NEW YORK (Reuters) – CME Group Inc said on Monday it will launch futures on 20-year U.S. Treasury bonds on March 7, pending regulatory review, to help investors better manage their U.S. Treasury curve exposure.
The U.S. Treasury Department reintroduced 20-year bonds in May 2020 and increased securities auction sizes across a range of maturities to raise cash to meet record government borrowing needs at the beginning of the COVID-19 outbreak.
Total issuance since March 2020 of 20-year Treasury bonds, which the government had phased out in 1986, has been over $450 billion, creating customer demand for a new product that establishes 20-year yield exposure, said Agha Mirza, global head of rates and OTC products at CME.
“The introduction of a futures contract on the U.S. Treasury’s 20-Year bond responds directly to market need for a hedging tool at a time when managing U.S. Treasury market risk is more important than ever,” Mirza said.

Work request A: Copy everything in the Treasury futures article from "NEW YORK (Reuters)" down to "products at CME.".
Work request B: Write what comes next in the Treasury futures article, picking up after its final sentence.

(Stored data entries)
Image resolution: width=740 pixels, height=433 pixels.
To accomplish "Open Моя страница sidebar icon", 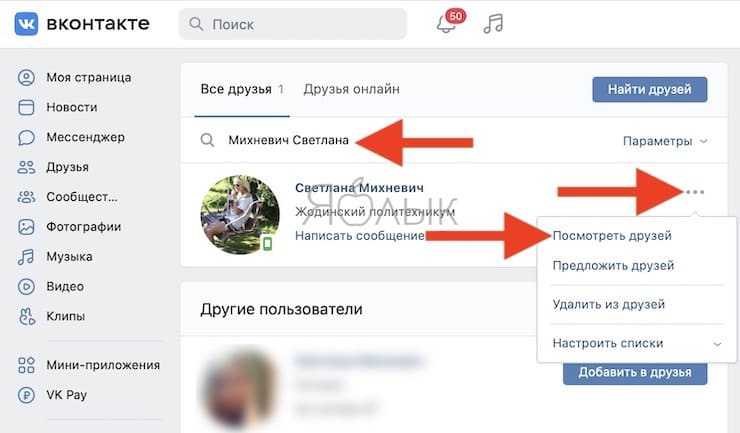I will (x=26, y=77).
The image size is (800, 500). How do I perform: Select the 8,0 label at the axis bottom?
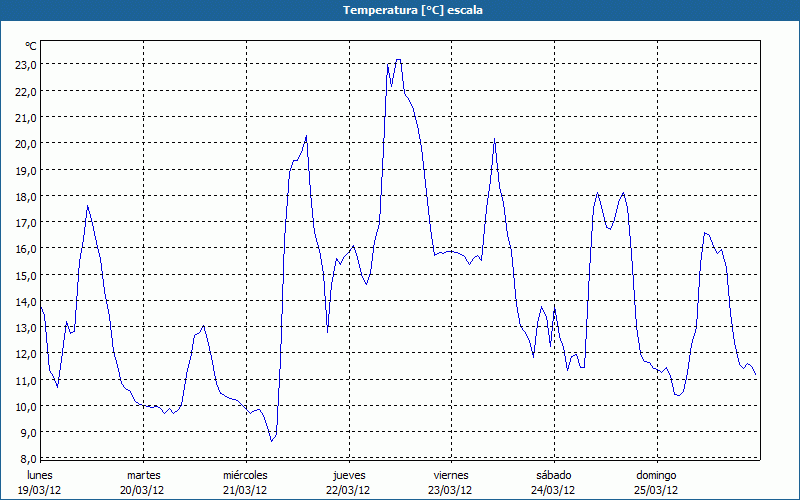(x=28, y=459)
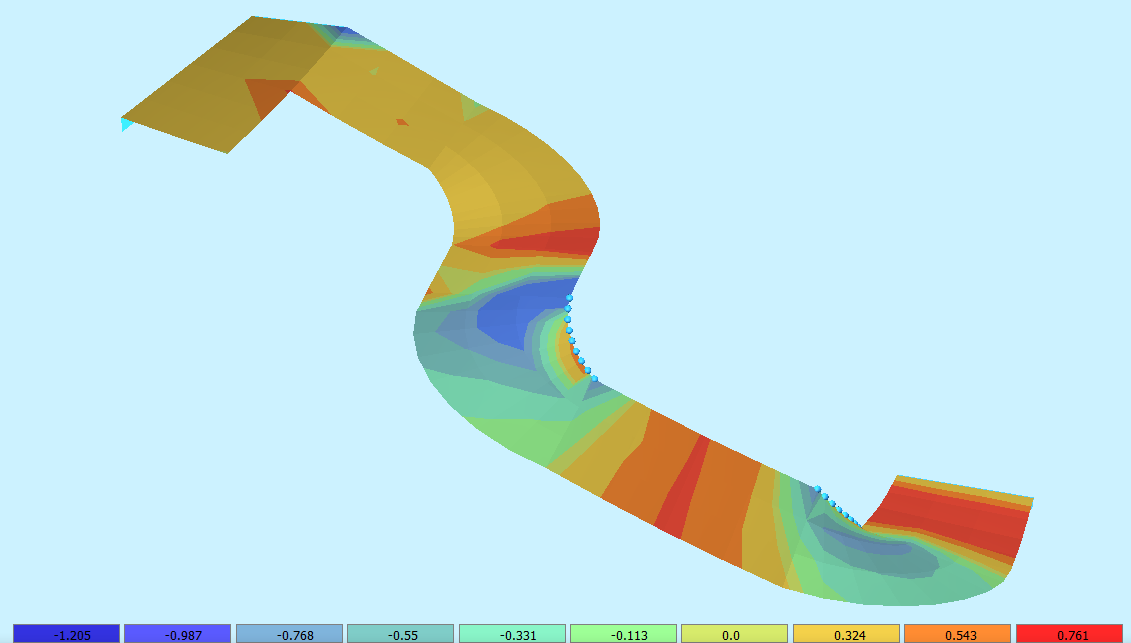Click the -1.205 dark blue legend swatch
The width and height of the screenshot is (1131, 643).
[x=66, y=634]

Response box A:
NEW YORK (Reuters) – CME Group Inc said on Monday it will launch futures on 20-year U.S. Treasury bonds on March 7, pending regulatory review, to help investors better manage their U.S. Treasury curve exposure.
The U.S. Treasury Department reintroduced 20-year bonds in May 2020 and increased securities auction sizes across a range of maturities to raise cash to meet record government borrowing needs at the beginning of the COVID-19 outbreak.
Total issuance since March 2020 of 20-year Treasury bonds, which the government had phased out in 1986, has been over $450 billion, creating customer demand for a new product that establishes 20-year yield exposure, said Agha Mirza, global head of rates and OTC products at CME.

Response box B:
A 20-year bond future could boost demand for the maturity by offering investors an easier way to hedge the debt, or to speculate on its future yield moves.
The Treasury Department has said it plans to reduce auction sizes of seven-year and 20-year bonds more than other maturities to address supply and demand dynamics of the Treasuries.
CME’s 20-year U.S. Treasury Bond futures will allow for delivery of original issue 20-year Treasury bonds with remaining terms to maturity at delivery of at least 19 years 2 months and not more than 20 years, the exchange and clearinghouse operator said.
Chicago-based CME said its existing suite of Treasury futures and options grew more than 15% year-over-year in 2021 to a record 4.5 million average daily volume.